Bela Lugosi as Dracula


While he’s not my type, I can sort of see why so many ladies lost their bloomers for Bela back in the day. As Dracula, Lugosi’s eyes are absolutely mesmerizing, and his cape game is on point. There’s a menace in his body language and absolute lust in his gaze. It’s not that he’s handsome so much as he’s commanding. There’s a domineering charisma that I can see some people falling for. But would Bela Lugosi in 1931 be considered People Magazine‘s Sexiest Man Alive material in 2018? I’m…not sure.
My main issue with Lugosi was that he seemed…uh…a little old? I suppose he looks great for being undead, but I was not surprised to discover that he was 49-years-old when this movie came out. I got a distinct “middle-aged man” vibe from Lugosi, and not in a silver fox Roger Sterling kind of way.
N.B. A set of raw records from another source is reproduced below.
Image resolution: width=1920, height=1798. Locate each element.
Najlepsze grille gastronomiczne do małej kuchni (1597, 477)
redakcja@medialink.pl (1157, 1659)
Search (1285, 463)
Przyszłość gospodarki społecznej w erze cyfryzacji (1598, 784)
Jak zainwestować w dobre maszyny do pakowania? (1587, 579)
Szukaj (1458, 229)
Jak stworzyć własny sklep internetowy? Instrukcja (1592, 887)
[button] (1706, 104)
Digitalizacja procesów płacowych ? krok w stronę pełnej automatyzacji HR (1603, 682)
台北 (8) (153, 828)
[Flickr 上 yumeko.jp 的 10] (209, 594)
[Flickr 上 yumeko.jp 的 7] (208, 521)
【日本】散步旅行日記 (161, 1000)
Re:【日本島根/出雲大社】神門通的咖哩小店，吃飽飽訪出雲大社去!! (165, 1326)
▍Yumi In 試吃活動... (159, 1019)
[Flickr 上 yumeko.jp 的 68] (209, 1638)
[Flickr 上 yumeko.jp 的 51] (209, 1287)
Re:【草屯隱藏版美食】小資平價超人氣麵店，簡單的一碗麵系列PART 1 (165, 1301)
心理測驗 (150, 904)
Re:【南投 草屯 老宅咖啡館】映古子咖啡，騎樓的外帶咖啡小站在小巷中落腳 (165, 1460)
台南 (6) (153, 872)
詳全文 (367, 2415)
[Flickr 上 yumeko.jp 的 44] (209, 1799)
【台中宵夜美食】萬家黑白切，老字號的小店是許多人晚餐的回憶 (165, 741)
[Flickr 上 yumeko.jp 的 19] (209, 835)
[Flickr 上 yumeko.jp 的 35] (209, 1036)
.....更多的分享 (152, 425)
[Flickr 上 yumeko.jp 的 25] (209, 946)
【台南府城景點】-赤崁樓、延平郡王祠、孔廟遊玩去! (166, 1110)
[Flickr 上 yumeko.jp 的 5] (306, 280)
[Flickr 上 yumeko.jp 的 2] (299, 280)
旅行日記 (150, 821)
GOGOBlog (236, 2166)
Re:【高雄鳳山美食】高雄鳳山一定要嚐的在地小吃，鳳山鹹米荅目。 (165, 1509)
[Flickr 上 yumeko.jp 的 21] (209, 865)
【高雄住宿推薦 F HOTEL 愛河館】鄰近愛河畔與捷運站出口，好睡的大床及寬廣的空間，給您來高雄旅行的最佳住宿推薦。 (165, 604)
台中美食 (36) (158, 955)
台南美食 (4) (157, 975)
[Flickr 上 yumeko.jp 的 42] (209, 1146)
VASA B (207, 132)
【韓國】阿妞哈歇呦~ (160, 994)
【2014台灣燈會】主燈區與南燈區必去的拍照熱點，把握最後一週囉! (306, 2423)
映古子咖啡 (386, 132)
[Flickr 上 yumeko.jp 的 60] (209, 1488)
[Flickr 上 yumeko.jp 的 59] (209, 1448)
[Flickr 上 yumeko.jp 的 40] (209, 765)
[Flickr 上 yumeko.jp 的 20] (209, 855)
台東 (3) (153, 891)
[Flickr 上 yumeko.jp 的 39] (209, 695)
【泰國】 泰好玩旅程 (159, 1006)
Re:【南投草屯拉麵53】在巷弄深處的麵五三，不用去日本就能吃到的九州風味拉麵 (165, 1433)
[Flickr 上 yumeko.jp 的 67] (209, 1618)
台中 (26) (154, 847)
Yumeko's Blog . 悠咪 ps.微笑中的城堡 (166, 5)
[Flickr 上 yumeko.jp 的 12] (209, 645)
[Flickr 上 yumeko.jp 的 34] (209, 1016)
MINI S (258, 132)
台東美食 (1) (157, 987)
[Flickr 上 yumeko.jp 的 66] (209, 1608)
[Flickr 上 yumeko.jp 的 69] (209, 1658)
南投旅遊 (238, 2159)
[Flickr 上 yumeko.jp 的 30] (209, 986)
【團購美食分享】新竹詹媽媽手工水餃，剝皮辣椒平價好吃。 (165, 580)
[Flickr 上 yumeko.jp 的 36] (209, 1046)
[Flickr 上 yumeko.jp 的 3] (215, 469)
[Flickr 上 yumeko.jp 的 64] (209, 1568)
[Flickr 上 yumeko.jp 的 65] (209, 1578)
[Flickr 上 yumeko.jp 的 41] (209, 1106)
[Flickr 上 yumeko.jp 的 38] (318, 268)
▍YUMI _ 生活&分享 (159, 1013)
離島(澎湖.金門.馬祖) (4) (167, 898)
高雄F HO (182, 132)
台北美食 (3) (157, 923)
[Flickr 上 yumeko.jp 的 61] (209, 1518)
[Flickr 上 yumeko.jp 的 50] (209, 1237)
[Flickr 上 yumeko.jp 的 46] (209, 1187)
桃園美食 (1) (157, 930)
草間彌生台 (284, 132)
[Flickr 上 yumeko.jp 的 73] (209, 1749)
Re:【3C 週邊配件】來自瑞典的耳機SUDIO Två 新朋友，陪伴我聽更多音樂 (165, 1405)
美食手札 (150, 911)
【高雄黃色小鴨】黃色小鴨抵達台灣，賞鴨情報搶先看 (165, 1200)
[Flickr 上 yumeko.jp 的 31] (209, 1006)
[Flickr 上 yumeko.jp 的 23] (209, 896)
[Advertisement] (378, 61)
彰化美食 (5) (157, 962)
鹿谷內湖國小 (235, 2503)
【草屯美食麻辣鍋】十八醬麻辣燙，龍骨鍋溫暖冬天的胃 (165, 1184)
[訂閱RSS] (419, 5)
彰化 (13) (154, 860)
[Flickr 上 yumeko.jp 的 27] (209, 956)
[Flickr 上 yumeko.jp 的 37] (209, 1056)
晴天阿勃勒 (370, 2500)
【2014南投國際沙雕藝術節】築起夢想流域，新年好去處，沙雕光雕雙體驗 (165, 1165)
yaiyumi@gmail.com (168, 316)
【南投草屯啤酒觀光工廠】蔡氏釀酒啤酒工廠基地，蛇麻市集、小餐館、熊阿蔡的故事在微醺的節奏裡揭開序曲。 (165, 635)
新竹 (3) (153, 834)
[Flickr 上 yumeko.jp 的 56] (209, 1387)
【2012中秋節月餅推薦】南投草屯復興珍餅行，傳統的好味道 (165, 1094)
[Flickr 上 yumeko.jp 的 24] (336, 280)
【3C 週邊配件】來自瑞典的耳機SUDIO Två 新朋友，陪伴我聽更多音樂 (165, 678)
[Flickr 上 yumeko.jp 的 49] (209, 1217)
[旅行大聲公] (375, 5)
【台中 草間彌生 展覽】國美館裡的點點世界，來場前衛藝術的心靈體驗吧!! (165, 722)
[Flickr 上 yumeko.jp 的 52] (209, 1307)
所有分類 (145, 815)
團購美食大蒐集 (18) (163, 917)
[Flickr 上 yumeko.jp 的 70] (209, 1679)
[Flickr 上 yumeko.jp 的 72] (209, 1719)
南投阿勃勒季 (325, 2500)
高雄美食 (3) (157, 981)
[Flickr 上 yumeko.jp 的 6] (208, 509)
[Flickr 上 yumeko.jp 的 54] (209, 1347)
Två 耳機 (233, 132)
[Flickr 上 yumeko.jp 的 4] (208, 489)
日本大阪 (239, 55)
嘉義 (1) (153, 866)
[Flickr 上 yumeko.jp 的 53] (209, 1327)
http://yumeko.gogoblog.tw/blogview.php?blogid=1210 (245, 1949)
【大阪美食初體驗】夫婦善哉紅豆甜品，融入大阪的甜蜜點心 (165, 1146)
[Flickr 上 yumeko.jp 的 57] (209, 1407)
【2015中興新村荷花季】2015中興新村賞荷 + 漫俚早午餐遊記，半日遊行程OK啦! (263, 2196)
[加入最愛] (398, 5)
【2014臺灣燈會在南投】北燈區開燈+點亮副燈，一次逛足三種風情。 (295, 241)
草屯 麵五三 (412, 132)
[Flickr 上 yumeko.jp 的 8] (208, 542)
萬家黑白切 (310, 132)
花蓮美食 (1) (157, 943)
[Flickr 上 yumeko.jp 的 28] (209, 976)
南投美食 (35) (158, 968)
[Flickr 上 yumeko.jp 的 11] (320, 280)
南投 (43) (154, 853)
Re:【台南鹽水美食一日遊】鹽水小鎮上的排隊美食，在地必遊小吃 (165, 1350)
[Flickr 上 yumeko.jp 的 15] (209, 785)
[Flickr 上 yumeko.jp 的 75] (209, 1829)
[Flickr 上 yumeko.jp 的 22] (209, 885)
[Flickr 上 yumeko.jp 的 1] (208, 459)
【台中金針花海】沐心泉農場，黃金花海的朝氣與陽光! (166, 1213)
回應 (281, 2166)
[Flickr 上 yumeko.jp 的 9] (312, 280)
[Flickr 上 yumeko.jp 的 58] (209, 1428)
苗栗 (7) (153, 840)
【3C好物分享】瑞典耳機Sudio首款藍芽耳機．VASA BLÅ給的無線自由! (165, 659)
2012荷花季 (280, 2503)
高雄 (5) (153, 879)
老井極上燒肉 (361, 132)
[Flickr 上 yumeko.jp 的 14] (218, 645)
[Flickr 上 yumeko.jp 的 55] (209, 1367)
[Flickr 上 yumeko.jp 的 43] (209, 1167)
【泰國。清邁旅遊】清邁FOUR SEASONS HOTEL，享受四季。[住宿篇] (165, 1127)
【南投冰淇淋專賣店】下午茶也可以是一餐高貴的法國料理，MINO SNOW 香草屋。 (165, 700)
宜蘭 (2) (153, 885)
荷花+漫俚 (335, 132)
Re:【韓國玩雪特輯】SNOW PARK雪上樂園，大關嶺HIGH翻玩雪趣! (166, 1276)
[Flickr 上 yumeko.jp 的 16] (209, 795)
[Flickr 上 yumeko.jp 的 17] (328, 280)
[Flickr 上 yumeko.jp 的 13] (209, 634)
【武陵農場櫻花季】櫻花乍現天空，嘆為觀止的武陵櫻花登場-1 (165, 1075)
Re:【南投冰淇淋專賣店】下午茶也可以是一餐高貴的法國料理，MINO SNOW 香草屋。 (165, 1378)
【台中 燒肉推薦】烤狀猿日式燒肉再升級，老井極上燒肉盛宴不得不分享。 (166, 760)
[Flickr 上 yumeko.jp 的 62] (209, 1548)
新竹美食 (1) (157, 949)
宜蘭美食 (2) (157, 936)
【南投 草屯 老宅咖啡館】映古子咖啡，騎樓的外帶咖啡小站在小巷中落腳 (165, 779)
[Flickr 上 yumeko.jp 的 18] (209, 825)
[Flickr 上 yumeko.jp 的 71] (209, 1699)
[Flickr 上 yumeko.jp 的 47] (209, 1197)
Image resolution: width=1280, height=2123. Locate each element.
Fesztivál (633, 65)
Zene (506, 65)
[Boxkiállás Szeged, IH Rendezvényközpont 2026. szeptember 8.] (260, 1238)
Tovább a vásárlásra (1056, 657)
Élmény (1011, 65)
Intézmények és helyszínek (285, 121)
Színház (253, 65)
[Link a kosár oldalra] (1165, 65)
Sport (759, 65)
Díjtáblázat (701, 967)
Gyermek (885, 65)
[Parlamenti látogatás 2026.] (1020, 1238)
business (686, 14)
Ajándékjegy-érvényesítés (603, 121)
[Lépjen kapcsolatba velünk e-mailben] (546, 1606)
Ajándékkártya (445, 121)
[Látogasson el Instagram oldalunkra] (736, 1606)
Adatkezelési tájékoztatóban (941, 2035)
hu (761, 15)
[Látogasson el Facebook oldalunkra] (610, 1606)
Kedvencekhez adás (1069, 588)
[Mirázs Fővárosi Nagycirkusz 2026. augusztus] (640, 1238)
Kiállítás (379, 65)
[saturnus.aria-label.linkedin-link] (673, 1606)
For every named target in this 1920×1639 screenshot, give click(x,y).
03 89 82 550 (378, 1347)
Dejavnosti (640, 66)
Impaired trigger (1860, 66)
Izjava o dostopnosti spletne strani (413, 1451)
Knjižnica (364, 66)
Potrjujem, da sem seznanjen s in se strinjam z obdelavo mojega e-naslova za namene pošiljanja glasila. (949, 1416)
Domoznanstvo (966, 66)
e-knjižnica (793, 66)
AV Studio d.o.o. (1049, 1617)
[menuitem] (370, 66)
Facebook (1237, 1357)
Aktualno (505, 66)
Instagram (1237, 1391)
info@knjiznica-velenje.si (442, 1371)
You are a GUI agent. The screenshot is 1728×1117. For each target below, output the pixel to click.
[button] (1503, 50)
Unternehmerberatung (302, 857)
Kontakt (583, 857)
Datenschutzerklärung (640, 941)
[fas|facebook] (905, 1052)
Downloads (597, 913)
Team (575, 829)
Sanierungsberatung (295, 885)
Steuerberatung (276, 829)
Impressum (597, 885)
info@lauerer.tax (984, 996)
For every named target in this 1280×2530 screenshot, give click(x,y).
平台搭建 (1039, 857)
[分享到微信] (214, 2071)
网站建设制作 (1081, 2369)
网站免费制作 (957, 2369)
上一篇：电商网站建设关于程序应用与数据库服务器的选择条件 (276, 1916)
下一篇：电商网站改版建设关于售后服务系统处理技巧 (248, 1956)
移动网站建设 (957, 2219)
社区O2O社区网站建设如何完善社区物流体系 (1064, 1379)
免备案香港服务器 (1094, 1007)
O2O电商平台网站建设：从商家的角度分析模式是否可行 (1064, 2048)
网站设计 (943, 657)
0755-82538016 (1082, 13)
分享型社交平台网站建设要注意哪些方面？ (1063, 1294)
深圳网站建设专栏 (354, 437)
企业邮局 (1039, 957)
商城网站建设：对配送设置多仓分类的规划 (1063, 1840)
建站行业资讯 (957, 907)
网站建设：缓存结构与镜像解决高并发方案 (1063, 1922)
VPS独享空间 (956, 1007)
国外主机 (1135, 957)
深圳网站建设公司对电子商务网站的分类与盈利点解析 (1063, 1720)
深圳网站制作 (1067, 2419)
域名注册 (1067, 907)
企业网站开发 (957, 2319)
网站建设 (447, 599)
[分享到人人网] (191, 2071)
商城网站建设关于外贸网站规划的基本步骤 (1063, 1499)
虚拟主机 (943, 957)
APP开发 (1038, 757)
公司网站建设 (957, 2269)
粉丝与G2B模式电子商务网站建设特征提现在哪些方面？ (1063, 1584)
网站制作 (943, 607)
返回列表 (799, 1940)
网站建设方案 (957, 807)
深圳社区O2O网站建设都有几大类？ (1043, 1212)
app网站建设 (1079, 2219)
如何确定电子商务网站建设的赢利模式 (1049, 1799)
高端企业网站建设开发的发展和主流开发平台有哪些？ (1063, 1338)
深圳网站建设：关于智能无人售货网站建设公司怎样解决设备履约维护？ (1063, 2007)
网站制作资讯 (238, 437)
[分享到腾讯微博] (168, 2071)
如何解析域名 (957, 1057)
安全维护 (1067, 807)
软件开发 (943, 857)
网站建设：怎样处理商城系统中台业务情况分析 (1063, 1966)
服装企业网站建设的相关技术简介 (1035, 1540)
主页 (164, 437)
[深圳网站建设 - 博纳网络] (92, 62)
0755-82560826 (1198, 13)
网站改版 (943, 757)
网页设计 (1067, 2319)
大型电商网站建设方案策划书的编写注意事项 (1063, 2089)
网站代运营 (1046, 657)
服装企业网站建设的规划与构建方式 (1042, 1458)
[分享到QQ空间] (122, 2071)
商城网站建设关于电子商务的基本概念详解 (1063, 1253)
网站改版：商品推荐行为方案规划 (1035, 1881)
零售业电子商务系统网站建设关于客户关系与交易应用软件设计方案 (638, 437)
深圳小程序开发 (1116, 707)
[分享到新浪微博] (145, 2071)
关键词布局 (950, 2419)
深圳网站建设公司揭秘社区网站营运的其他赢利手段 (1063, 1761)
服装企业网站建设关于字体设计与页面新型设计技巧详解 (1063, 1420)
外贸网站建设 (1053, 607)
I mean this guy should maybe be more interested in dusting the spider-webs in his castle than preying on young virgins. Or, I don’t know, maybe Dracula could get a hobby like home brewing. In my mind, that’s what hot 49-year-olds do; They take responsibility for themselves. They don’t go on all-night raves with sex slaves. So that was my big barrier for “Bela-mania” entry. He just struck me as a decaying man child, and that’s not hot.

Dracula attacking Renfield


That said, the hottest part of this movie — in 2018 terms — is the surprisingly kinky and homoerotic relationship between Count Dracula and Dwight Frye’s Renfield. The Dracula myth usually centers on the vampire’s relationships with Mina Harker or Van Helsing, but the 1931 film’s most potent through-line is the explicit master/submissive arrangement that evolves between Dracula and Renfield. Their meeting sets the plot in motion, and Dracula only crosses paths with Mina, Lucy, et al when he tries to free Renfield from a London sanatorium. Renfield pines for his “master” and declares himself his “slave.” He’s often shown on his knees before Dracula, and it’s worth noting that the film blacks out just before the vampire initially descends on Renfield’s body. So, the subtext is there. Dracula may have been shot in black and white, but its sexual politics are on the spectrum — and that, my friends, is very 2018.

So Bela Lugosi could swing it in our modern times, but he’d be a much different kind of sex symbol than he was at the dawn of the Great Depression.